_EXERCISE DIRECTIONS:_ Output the data from its first line through the line containing "The width and" as a Markdown table with the columns Row and Line. Number each row and omit blank lines.
----- ENTRIES
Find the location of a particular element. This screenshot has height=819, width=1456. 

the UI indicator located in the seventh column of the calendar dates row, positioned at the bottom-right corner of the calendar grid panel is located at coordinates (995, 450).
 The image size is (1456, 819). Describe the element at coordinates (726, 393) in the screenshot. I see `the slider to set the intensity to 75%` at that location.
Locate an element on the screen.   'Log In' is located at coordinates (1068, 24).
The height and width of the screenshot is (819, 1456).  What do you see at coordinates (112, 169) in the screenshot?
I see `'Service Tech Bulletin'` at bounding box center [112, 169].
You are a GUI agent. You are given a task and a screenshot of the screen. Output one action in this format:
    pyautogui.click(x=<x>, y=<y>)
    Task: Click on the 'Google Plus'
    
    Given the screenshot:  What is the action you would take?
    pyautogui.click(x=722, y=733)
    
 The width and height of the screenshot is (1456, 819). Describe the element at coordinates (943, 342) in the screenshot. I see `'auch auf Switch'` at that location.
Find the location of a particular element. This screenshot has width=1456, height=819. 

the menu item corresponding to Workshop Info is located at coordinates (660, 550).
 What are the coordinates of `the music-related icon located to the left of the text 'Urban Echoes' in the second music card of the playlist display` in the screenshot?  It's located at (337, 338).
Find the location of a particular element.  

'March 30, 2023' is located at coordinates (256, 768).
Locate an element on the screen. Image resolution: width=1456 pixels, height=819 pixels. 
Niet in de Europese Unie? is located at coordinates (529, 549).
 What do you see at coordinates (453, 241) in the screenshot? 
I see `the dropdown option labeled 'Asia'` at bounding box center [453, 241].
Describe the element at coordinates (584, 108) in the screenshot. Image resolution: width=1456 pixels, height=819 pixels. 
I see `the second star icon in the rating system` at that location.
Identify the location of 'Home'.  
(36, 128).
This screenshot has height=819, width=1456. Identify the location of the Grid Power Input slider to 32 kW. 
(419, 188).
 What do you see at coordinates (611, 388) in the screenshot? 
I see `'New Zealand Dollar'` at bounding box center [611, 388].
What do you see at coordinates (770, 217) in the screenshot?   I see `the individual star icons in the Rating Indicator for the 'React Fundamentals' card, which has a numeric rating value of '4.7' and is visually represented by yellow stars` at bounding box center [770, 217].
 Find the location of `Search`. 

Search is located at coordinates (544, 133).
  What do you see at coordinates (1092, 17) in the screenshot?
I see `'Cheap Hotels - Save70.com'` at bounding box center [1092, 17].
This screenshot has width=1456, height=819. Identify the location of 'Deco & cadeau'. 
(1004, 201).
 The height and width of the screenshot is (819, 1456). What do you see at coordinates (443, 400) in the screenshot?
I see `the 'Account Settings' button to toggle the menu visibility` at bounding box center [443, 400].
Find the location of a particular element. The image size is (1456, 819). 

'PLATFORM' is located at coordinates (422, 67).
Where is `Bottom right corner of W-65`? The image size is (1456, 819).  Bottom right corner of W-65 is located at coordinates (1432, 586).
----------
_REPLY TO THE TASK:_
| Row | Line |
|---|---|
| 1 | Find the location of a particular element. This screenshot has height=819, width=1456.  |
| 2 | the UI indicator located in the seventh column of the calendar dates row, positioned at the bottom-right corner of the calendar grid panel is located at coordinates (995, 450). |
| 3 |  The image size is (1456, 819). Describe the element at coordinates (726, 393) in the screenshot. I see `the slider to set the intensity to 75%` at that location. |
| 4 | Locate an element on the screen.   'Log In' is located at coordinates (1068, 24). |
| 5 | The height and width of the screenshot is (819, 1456).  What do you see at coordinates (112, 169) in the screenshot? |
| 6 | I see `'Service Tech Bulletin'` at bounding box center [112, 169]. |
| 7 | You are a GUI agent. You are given a task and a screenshot of the screen. Output one action in this format: |
| 8 |     pyautogui.click(x=<x>, y=<y>) |
| 9 |     Task: Click on the 'Google Plus' |
| 10 |     Given the screenshot:  What is the action you would take? |
| 11 |     pyautogui.click(x=722, y=733) |
| 12 |  The width and height of the screenshot is (1456, 819). Describe the element at coordinates (943, 342) in the screenshot. I see `'auch auf Switch'` at that location. |